- _GOAL OF THE EXERCISE_
In the items from the first line through the line containing "pyautogui.click(x=1387, y=99)", switch "Reload" to "Refresh" and leave everything else unchanged. Give back only those lines.

* Start GIVEN ENTRIES *

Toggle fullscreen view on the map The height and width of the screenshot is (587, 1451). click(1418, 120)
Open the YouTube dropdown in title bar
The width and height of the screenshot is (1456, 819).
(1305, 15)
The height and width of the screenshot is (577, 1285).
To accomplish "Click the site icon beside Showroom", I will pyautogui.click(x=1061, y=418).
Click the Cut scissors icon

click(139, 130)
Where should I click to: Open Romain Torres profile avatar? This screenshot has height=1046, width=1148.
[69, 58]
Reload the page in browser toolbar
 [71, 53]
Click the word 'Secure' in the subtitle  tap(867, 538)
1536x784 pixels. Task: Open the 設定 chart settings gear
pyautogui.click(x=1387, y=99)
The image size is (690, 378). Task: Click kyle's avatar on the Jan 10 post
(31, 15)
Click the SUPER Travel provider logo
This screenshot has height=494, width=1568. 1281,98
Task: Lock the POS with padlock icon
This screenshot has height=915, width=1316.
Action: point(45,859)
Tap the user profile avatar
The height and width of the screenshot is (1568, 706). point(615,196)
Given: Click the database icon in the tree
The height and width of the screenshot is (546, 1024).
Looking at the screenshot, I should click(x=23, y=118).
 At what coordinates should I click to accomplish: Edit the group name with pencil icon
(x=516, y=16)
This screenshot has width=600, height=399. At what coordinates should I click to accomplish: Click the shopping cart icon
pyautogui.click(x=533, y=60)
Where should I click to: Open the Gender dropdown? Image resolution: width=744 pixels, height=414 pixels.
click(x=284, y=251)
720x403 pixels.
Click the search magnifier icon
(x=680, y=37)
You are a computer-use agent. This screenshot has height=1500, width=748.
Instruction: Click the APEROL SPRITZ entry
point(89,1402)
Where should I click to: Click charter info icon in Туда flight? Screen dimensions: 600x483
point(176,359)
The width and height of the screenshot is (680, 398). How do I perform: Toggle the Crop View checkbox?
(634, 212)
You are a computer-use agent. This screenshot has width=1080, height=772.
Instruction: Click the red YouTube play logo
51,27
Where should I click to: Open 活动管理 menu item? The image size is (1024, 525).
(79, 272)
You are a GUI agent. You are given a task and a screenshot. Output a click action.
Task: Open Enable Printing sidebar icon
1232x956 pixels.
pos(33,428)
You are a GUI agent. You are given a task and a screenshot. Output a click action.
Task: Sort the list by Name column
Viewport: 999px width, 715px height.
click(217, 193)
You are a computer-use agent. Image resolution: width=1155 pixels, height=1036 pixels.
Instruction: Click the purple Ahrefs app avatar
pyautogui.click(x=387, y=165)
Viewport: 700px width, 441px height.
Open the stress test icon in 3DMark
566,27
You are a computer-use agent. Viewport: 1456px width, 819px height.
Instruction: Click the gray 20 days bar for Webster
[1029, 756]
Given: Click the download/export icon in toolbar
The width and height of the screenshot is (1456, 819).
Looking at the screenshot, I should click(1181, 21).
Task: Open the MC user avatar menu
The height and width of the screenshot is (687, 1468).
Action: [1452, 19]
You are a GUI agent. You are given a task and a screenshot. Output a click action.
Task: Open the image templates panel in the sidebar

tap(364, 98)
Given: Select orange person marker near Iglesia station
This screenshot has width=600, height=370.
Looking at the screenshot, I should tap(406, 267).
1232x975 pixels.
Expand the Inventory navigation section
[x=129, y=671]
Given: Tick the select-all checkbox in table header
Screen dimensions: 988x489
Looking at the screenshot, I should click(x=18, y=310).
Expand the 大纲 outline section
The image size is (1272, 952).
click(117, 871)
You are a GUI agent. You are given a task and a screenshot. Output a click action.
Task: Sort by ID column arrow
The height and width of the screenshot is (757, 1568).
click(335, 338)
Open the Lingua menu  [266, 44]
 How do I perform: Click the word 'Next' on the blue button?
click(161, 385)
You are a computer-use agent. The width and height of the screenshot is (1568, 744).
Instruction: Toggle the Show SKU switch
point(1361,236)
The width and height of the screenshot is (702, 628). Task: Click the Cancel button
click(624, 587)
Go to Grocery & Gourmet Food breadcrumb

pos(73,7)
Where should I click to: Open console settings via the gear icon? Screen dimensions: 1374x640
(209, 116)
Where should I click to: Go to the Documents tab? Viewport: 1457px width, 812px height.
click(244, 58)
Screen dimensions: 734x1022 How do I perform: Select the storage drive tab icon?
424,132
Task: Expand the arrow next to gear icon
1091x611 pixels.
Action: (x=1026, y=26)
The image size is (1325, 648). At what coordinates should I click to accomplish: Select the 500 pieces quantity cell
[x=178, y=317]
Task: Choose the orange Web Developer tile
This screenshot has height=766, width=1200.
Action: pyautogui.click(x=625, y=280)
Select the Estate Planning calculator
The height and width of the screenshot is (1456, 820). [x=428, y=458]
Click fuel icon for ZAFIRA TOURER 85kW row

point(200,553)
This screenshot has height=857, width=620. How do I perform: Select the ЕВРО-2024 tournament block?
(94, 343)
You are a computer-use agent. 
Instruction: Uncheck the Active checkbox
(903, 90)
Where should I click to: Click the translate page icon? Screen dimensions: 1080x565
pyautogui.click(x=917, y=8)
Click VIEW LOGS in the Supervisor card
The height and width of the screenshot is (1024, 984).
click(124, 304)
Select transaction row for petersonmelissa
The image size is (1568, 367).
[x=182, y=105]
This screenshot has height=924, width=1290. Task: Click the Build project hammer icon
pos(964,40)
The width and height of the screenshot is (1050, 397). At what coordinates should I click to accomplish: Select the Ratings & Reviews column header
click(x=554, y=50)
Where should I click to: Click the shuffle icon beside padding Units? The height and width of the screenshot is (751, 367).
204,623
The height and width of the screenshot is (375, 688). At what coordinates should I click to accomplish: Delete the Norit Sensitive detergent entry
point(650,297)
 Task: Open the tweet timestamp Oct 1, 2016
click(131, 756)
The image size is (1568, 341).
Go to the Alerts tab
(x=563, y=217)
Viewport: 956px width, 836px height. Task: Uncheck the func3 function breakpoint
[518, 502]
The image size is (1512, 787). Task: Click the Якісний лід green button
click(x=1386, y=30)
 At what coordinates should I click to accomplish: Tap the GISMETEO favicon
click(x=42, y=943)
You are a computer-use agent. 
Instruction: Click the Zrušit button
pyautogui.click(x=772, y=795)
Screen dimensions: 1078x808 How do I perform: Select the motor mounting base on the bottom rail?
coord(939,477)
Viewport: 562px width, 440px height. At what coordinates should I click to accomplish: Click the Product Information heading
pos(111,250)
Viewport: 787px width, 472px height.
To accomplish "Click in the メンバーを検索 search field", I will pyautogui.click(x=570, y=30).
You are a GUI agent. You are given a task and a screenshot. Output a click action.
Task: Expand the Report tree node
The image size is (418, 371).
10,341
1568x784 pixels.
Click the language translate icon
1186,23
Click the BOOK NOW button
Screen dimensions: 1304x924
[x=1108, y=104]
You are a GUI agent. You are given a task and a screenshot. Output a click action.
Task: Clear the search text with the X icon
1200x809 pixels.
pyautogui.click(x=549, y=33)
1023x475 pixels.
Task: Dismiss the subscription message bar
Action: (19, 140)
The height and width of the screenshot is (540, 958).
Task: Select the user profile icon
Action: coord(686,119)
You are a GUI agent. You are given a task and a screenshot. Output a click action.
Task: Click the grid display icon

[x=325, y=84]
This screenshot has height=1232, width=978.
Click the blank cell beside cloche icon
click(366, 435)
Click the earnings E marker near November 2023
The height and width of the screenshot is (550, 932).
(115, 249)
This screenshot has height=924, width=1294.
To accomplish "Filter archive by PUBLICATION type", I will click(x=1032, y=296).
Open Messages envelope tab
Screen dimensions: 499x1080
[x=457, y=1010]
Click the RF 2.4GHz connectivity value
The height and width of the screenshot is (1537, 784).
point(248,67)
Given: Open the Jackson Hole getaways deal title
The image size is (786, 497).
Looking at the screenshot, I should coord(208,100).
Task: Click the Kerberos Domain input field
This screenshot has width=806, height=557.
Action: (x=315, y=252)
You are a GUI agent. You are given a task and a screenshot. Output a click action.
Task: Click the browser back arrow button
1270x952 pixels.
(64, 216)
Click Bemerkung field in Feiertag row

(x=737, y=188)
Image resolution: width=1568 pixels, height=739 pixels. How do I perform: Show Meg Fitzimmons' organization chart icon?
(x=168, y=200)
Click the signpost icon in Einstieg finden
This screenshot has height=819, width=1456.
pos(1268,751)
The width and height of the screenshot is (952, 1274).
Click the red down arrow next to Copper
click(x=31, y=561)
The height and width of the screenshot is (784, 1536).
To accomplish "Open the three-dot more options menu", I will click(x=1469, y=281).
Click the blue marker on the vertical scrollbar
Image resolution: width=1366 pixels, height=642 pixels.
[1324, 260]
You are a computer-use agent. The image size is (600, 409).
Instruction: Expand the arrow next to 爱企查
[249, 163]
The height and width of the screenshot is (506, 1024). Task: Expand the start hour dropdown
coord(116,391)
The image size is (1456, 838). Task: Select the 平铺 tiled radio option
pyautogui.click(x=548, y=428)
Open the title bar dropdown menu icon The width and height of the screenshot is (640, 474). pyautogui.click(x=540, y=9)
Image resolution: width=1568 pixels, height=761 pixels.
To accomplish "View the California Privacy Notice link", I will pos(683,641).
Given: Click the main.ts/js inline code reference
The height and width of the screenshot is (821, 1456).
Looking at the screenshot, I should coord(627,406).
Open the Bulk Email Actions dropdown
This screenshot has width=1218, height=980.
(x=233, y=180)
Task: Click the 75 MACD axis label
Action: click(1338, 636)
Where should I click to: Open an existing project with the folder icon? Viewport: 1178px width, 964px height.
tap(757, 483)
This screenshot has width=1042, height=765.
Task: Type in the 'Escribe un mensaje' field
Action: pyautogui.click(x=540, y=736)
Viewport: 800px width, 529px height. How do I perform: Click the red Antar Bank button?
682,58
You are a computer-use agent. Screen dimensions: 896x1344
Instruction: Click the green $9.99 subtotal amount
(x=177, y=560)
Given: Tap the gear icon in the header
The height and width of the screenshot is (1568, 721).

* End GIVEN ENTRIES *

- _THE RESULT_
Toggle fullscreen view on the map The height and width of the screenshot is (587, 1451). click(1418, 120)
Open the YouTube dropdown in title bar
The width and height of the screenshot is (1456, 819).
(1305, 15)
The height and width of the screenshot is (577, 1285).
To accomplish "Click the site icon beside Showroom", I will pyautogui.click(x=1061, y=418).
Click the Cut scissors icon

click(139, 130)
Where should I click to: Open Romain Torres profile avatar? This screenshot has height=1046, width=1148.
[69, 58]
Refresh the page in browser toolbar
 [71, 53]
Click the word 'Secure' in the subtitle  tap(867, 538)
1536x784 pixels. Task: Open the 設定 chart settings gear
pyautogui.click(x=1387, y=99)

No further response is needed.